Australia — MICHAEL Hull believes that if the communications system during the disastrous Kimberley Ultramarathon had been working properly he and three other runners would probably not have been burned by a bushfire. Mr Hull, from Tascott on the NSW central Coast, wants to know why the organisers, RacingThePlanet, did not contact all relevant authorities for bushfire information, as they had been told to do.
Mr Hull remembers how he and five others tried to escape the blaze by running up an embankment. As the fire started to overrun them, he made the snap decision to turn around and run through the fire front.
“It was just sheer determination to get through it. Obviously (I was) scared for my life, but I knew the harder I charged through it the less time I’d be in the fire and (the better my) chance of survival.”

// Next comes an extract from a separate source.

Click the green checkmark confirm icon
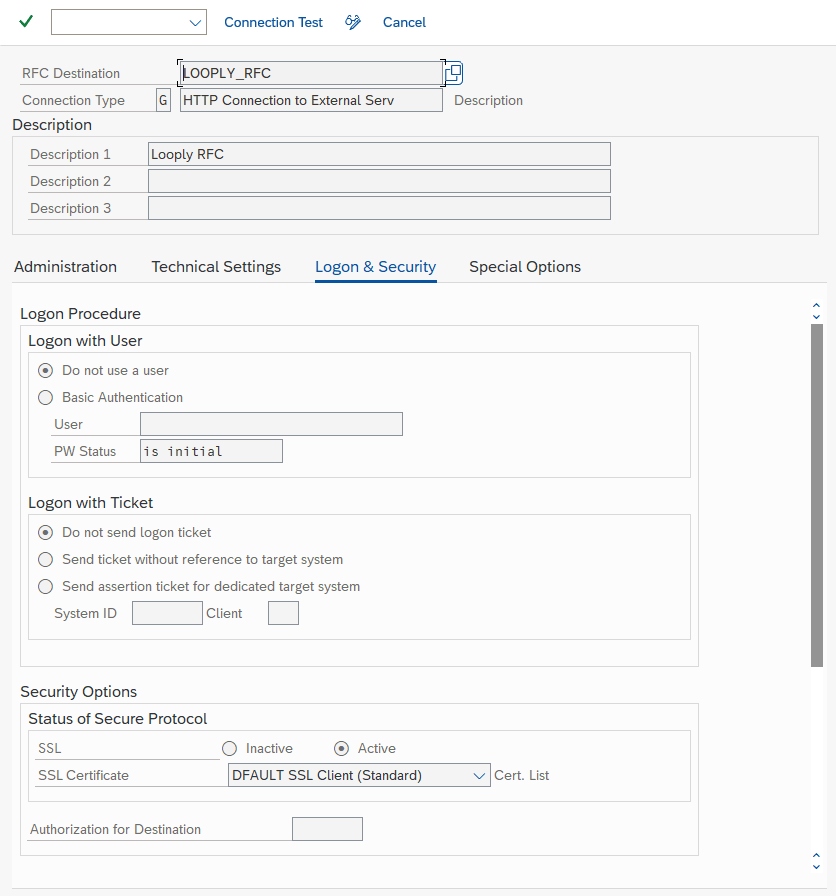 coord(26,22)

Until now he has been focusing on his recovery, but as the burns to his legs and arms start to heal the 44-year-old has started asking questions about what went wrong during the 100km desert race on September 2.
Gyrocopter pilot John Storey has said he spotted the fire four hours before it overtook competitors in a gorge, but could not contact the race director or event volunteers on UHF radio. Staff at the event’s checkpoints had difficulty reaching each other.

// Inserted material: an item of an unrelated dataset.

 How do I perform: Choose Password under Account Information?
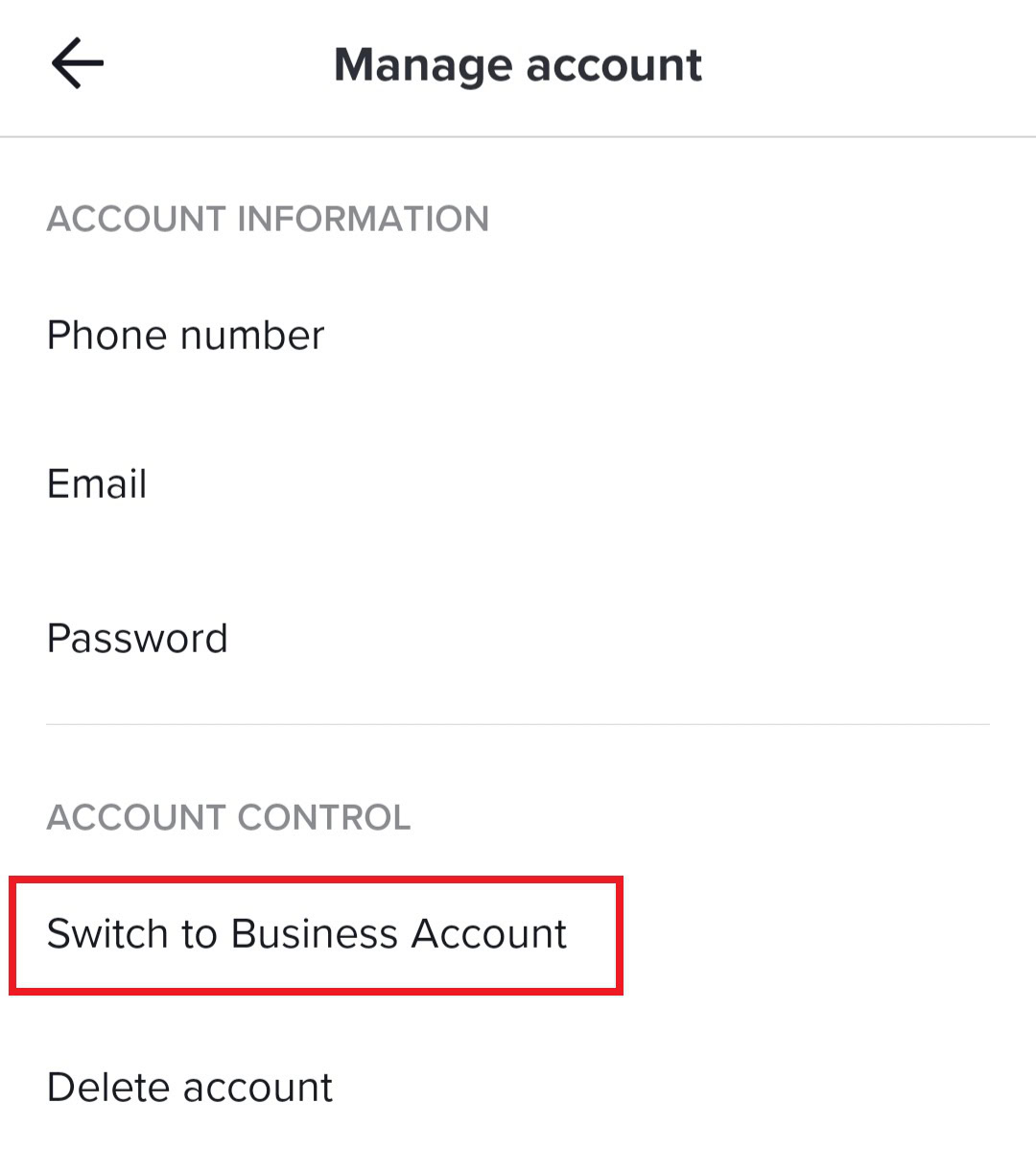click(x=137, y=639)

“I don’t know what went wrong on that day or why it went wrong. It shouldn’t have. They should have been able to communicate,” Mr Hull said yesterday from Queensland, where he is resting with his family after being discharged from hospital.
“If they could have communicated, would that have prevented this from happening? The answer is probably yes.”
Mr Hull wants to know why the organisers did not contact the Fire and Emergency Services Authority for advice on up to 30 fires burning across the Kimberley that day, as the Department of Environment and Conservation had advised them to do.
“That’s a big issue on their behalf if they haven’t done that and they were told to,” he said. “It begs the question, ‘Why didn’t they do that? Was it negligence, was it an oversight or didn’t they feel it was needed?’ “
Event organisers have said they knew there were fires in the region, but had been advised they did not pose a risk. They have not said who provided that advice.
Mr Hull plans to call RacingThePlanet founder Mary Gadams for answers.
NSW mining engineer Turia Pitt, 24, and Victorian Kate Sanderson, 35, suffered burns to 80-90 per cent of their bodies. Both are in a serious but stable condition at hospitals in Sydney and Melbourne.
Martin Van Der Merwe, 56, who like Mr Hull received burns to 10-20 per cent of his body, has been discharged from Royal Perth Hospital.